The previous two day’s posts on Minnesota Litigator have concerned two Minnesota judges sanctioning two lawyers in two separate cases (here and here).

Reputation will be the key metric of the future, Quora founder and Facebook CTO Adam D’Angelo recently told Om Malik, himself an influential intellect who runs a widely read blog called Gigaom.

But how will this phenomenon play out in our rapidly transforming legal services market?  Lawyers have always had and will always have an extremely complex product to market — legal acumen and professional judgment — and they have always been challenged in how to market the product.  We go to great lengths, sometimes foolishly, to stand out, to parade accolades, many real and many more a lot less real.  But does our access to vast quantities of information and misinformation pose a serious and, as yet, indeterminate risk for lawyers and other professionals?

Will the speed and breadth of information sharing raise professional standards by sharply raising the cost of failing to meet them?  Or will there be terrible injustices as lawyers are tainted with more-public-than-ever discipline through a medium, the internet, which lends itself to superficiality, to over-simplification, and therefore, dangerously, to as much or more misinformation than information?

Perhaps this will be a critical aspect to keeping very large law firms as a fixture of our legal landscape as the law firm brand, the imprimatur of a prestigious law firm name, could serve more than ever as a “seal of high quality” where other signals seem suspect.

If that is the case, then there are interesting cross-currents in our roiling legal market as lawyers, more than ever, have less need for large law firm infrastructure (and overhead) and can go out on their own as I have done.  On the other hand, without the reputational protection of a distinguished backer like a substantial law firm, the “free lance” or “independent” or “guerrilla” professional may be at the mercy of an unforgiving information superhighway, where, sometimes, innocent bystanders get side-swiped and suffer devastating and maybe permanent reputational injuries.

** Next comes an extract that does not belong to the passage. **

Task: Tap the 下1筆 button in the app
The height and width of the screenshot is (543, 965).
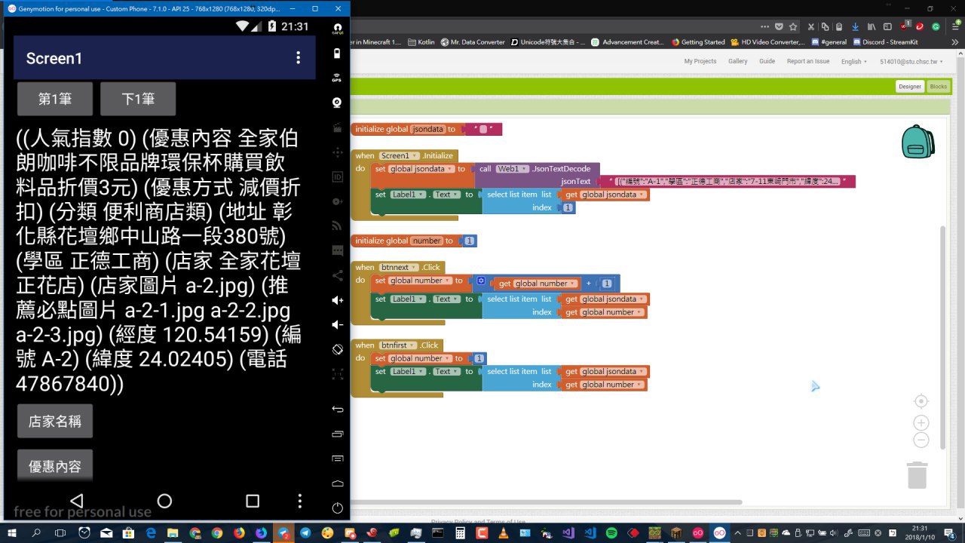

(As to the proliferation of small or “personal businesses” (a new term to me) in our economy, note one recent publication suggesting that, by 2020, 40% of American workers will be freelancers.  But note that the publication cites a so-called “study” but that “study” does not call itself a study nor does it identify any source (let alone a reliable one) for this prediction, another example of our mis/information age.)

(And, finally, the internet does not only mix up information with misinformation, but, due to its speed and the fact that people FEEL and RESPOND faster than they THINK, the internet makes permanent what are sometimes fleeting, impulsive, and incorrect judgments (or expertise, of morality, and so on)).

Editor’s addendum: The April 3, 2013 New York Times picked up an aspect of this story in a different context in a page 1 article.  Large U.S. retailers (Target, Dollar Store, and hundreds of others) subscribe to databases of employees who have been charged with theft.  Once in that database, finding a job may be impossible.  Many are in the database because they are thieves.  Some are improperly placed in the databases.  There is no due process.  These people are digitally branded economic untouchables.  Presumably the law (or will it be the free market?) will step in to fix these injustices and inefficiencies.